# Assisted livery/DIY/Part livery in Windsor/Wokingham/Slough area



## RoccoMurphy (19 August 2015)

I'm relocating to this area with work and have no idea about yards.  I have retired happy hackers so dont want to pay competition yard rates.  I would like a small family type yard that doesn't mind offering part type livery for the times I''m away with work which can be frequent.  The horses are geldings and really low maintenance good doers that don't need riding just TLC and lots of turnout to keep their arthritis at bay.  Anyone got any recommendations?  Thanks in advance


----------



## Gentle_Warrior (19 August 2015)

Which area would be your ideal?


----------



## RoccoMurphy (19 August 2015)

Well I work on slough and am looking at houses between Wokingham and Windsor so no preference will travel for right yard up to half hour each direction


----------



## ILuvCowparsely (20 August 2015)

RoccoMurphy said:



			Well I work on slough and am looking at houses between Wokingham and Windsor so no preference will travel for right yard up to half hour each direction
		
Click to expand...

sorry we only have part livery vacancies here diy all taken - 20 mins from slough


----------



## Gentle_Warrior (20 August 2015)

I know of a couple of yards in wokingham with spaces.

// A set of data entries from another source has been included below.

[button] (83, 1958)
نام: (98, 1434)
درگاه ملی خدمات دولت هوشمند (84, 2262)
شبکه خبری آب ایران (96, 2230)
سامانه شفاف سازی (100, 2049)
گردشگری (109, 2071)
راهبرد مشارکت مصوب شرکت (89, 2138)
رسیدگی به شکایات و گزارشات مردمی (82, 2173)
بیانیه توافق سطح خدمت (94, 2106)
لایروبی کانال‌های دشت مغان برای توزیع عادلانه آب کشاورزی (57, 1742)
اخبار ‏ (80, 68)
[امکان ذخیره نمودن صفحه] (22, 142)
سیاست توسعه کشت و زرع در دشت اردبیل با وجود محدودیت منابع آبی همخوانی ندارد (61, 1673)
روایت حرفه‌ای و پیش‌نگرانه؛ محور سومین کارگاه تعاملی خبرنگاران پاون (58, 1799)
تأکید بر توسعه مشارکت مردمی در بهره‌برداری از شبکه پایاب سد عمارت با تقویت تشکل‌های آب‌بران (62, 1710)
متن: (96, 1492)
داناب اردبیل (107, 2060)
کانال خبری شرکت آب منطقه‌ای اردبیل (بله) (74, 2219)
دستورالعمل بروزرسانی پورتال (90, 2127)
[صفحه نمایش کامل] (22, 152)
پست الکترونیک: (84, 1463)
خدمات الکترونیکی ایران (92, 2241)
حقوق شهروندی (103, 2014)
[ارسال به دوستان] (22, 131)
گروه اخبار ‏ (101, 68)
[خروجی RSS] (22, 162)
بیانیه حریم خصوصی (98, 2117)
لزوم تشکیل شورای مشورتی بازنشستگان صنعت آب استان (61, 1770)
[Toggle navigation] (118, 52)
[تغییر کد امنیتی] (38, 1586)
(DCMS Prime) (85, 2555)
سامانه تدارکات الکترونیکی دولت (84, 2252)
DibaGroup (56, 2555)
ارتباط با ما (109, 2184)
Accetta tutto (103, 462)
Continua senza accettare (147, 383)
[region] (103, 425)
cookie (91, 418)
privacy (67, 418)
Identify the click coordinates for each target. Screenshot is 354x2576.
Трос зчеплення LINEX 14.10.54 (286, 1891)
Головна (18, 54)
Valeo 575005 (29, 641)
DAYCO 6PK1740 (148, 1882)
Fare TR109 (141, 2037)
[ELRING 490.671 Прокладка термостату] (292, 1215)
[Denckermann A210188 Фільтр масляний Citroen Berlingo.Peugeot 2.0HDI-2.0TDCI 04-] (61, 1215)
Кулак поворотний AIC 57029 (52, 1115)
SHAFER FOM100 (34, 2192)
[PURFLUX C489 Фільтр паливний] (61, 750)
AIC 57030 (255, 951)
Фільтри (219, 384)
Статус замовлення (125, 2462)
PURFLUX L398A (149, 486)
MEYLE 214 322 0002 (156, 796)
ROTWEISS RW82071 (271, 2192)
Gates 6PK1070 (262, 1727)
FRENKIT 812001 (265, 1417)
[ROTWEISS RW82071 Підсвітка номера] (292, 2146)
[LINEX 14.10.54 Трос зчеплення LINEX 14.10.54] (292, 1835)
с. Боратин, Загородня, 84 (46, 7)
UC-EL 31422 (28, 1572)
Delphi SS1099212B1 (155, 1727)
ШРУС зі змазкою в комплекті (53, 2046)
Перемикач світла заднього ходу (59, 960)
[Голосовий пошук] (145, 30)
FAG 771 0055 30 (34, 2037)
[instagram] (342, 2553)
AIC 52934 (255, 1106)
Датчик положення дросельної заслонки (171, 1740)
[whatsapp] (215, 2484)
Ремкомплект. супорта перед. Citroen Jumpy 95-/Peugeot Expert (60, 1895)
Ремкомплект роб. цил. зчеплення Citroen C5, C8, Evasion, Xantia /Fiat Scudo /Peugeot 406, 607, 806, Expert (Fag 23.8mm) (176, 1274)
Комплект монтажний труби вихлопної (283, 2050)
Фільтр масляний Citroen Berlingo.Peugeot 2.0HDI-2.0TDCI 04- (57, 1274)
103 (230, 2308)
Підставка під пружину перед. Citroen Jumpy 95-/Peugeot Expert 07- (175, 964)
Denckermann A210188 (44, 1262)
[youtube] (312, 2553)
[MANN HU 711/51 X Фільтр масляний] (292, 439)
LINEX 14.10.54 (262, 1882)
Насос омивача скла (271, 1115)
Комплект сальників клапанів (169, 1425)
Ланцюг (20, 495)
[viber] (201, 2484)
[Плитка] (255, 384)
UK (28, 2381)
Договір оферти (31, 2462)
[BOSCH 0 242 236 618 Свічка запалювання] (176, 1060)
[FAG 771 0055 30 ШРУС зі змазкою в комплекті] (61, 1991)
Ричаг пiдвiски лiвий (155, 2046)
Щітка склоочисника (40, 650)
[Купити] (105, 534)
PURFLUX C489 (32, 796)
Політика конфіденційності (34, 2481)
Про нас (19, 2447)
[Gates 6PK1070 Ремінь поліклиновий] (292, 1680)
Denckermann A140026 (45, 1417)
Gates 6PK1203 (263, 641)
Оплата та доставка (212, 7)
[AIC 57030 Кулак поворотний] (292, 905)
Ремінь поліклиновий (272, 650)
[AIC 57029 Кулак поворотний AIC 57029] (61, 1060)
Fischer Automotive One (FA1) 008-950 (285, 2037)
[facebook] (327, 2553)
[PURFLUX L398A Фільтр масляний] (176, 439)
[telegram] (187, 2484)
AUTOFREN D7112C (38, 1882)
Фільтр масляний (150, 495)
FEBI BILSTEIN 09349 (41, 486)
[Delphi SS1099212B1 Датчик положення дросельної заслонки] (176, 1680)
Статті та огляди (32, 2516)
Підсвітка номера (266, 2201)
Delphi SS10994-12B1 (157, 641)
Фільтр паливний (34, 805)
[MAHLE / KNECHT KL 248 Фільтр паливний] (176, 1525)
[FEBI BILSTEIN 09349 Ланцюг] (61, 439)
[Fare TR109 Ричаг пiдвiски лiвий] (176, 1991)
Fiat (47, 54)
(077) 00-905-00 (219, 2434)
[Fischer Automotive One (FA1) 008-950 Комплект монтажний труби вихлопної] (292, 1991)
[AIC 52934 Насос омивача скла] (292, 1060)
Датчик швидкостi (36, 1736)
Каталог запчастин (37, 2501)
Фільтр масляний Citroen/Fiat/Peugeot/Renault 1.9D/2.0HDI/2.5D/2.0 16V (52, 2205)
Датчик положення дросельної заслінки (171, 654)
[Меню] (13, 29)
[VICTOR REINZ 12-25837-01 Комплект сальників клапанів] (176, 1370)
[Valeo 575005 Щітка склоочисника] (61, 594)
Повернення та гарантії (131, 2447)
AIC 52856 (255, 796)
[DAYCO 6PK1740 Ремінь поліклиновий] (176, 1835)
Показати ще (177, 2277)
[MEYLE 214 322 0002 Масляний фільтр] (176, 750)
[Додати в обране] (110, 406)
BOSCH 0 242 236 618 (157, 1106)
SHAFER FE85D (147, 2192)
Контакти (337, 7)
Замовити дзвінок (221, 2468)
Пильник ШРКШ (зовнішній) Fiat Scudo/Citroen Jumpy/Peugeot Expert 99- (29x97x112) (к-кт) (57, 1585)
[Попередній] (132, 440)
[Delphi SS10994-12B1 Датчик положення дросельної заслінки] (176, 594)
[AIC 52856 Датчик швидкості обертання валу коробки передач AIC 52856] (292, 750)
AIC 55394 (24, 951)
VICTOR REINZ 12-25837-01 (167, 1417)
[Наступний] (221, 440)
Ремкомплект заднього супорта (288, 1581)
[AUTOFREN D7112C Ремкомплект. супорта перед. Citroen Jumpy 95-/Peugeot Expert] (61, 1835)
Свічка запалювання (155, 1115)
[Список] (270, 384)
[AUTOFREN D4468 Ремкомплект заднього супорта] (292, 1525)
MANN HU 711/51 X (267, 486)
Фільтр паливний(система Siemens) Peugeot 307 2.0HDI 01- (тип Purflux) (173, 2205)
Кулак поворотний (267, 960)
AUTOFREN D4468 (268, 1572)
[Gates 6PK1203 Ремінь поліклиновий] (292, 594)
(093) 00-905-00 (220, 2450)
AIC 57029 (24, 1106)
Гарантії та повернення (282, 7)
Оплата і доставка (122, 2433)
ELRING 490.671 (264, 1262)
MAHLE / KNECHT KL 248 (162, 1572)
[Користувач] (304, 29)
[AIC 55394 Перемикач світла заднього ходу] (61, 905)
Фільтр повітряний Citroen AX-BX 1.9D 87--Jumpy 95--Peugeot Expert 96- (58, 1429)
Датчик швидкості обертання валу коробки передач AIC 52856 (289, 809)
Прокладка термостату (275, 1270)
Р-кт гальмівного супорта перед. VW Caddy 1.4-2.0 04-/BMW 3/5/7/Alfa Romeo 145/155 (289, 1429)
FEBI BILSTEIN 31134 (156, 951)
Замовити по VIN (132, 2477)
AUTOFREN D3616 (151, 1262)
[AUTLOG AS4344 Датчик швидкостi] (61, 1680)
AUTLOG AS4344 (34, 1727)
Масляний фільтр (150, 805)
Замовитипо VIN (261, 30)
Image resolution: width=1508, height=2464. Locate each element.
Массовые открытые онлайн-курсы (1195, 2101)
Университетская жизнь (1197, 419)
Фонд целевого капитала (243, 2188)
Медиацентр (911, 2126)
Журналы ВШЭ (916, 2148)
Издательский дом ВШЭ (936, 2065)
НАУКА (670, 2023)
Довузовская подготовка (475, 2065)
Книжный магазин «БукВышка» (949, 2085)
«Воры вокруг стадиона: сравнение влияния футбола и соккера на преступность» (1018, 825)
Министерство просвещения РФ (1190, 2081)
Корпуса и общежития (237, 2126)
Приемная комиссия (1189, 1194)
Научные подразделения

They should all come up on a Google search


----------



## RoccoMurphy (30 August 2015)

Got myself a house in Winkfield is it near you?
whatyour part rates and service?


----------



## ILuvCowparsely (31 August 2015)

RoccoMurphy said:



			Got myself a house in Winkfield is it near you?
whatyour part rates and service?
		
Click to expand...

who is this question for ??


----------



## RoccoMurphy (31 August 2015)

The person who said that they had no DIY but some part livery vacancies was you I think HG-12


----------



## ILuvCowparsely (31 August 2015)

RoccoMurphy said:



			The person who said that they had no DIY but some part livery vacancies was you I think HG-12
		
Click to expand...

Yes we have a part livery space but for what size horse


----------



## RoccoMurphy (31 August 2015)

I need two I have a 15.3 paint horse and a 16.2 cob


----------



## ILuvCowparsely (1 September 2015)

RoccoMurphy said:



			I need two I have a 15.3 paint horse and a 16.2 cob
		
Click to expand...

Then we can help you tho Norm 16.2 is over our max but if you want more info let me know  we are 7 day part livery everything inc except riding and tack cleaning


----------